I have copied and pasted the below, I did some work on a store in Beckton at the end of last year and didn't know about this.
The first large-scale desalination plant to turn seawater into drinking water for homes and businesses in the UK will open today in the latest sign of growing concern about water stress in the country's most populated regions.
Although the technology is more normally associated with parched places such as the Middle East and Australia, the south-east of England – where the plant is located – has less rainfall per person than Istanbul, Dallas or Sydney.
Thames Water has spent £250m building the plant and pipes, and has said that the equipment will only be turned on at times of drought, when it can supply up to 1 million people.
During a protracted planning case against the opposition of former London mayor Ken Livingstone, Thames Water claimed that London and the surrounding region faced "a high risk of sever water shortages" unless the plant was allowed to go ahead.
However opponents have claimed that the plant will use too much energy and the company should be doing more to stop leaking pipes and reduce the average water use of customers by installing more water meters and better promotions.
Concern that the company will start using the plant more often have also been fuelled by subtle changes in their literature: initially the plant would be used "during times of drought", but later that became "mainly during times of drought".
Elsewhere, water industry experts have speculated that Thames Water could in the long-term connect the desalination plant directly to the next-door Beckton sewage plant, in east London, to produce recycled water. The recycling process uses similar technology and is usually cheaper than desalting water, but has so far been too unpopular to be accepted by homes anywhere in the world except the Namibian capital Windhoek.
In a sign of the pressure Thames Water could face if it tried to increase use of the Beckton desalination plant, the Environment Agency's head of water, Ian Barker, yesterday said: "Although the Beckton desalination plant will help to provide London with secure water supplies during times of drought and peak demand, we all must do more to reduce water consumption. The Environment Agency believes that metering should be rolled out to households in water-stressed areas. The water industry must also continue to manage leakage from its network of pipes."
Since the Beckton plant was first proposed in 2004, Thames Water has made repeated attempts to reassure critics, including promising that 100% of the energy used by the desalination works – which by desalting the briny water in the Thames estuary rather than water from the deep seas will use considerably less energy than normal plants – will come from "renewable" biofuel, made from plants. Following concern about the energy required to grow some fuel crops, the company has also suggested that in future it will try to use waste cooking fat and oil from the capital's restaurants and homes.
The company, which in the last financial year made pre-tax profits of £435m on income of £1.6bn, has also said that although it has been ahead of its targets to fix leaking pipes, the disruption of speeding up the programme could bring the city to "gridlock", and that efficiency campaigns have led to reductions in water use but it does not believe that alone they will "provide the scale of savings needed".
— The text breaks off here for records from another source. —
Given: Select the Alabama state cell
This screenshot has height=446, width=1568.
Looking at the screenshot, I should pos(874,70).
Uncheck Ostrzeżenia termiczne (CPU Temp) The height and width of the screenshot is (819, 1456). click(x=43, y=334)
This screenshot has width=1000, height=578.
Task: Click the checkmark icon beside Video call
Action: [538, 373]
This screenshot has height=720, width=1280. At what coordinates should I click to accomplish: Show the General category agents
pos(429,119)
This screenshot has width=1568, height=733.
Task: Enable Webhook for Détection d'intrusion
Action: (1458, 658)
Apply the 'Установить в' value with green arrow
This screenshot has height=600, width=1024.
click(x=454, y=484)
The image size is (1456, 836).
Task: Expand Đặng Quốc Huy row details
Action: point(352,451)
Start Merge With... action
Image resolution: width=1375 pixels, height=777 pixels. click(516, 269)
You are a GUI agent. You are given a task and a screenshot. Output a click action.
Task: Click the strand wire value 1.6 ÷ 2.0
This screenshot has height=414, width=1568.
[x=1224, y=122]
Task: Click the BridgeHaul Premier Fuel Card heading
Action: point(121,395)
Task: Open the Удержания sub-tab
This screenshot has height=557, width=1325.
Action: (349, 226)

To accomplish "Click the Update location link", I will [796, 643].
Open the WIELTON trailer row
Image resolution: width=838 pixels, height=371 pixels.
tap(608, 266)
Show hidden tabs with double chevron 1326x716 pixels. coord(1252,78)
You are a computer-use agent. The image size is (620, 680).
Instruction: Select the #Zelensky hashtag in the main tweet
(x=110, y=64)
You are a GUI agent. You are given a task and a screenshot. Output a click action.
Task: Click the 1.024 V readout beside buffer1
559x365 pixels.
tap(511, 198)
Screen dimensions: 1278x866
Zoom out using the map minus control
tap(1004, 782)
In the midst of its planning struggle, the company also said it had considered other options to help the capital cope with rising population and the increasing risk of dry summers because of climate change. "While desalination uses more energy than conventional water treatment, the lack of alternative freshwater resources means that all the options had to be considered," it said in a statement. "Desalination actually uses less energy than some of the other schemes we examined."
The company has also said it has designed the systems to take water from the river and return the briny waste on the outgoing tide to minimise the risk to wildlife.
So far Britain's only desalination facilities have been limited to individual buildings, like the Millennium Dome, or small plants to top up agricultural or public supplies in Jersey and the Isles of Scilly. In recent years, Southern Water has also said it will look at building a coastal desalination plant near Brighton on the south coast of England.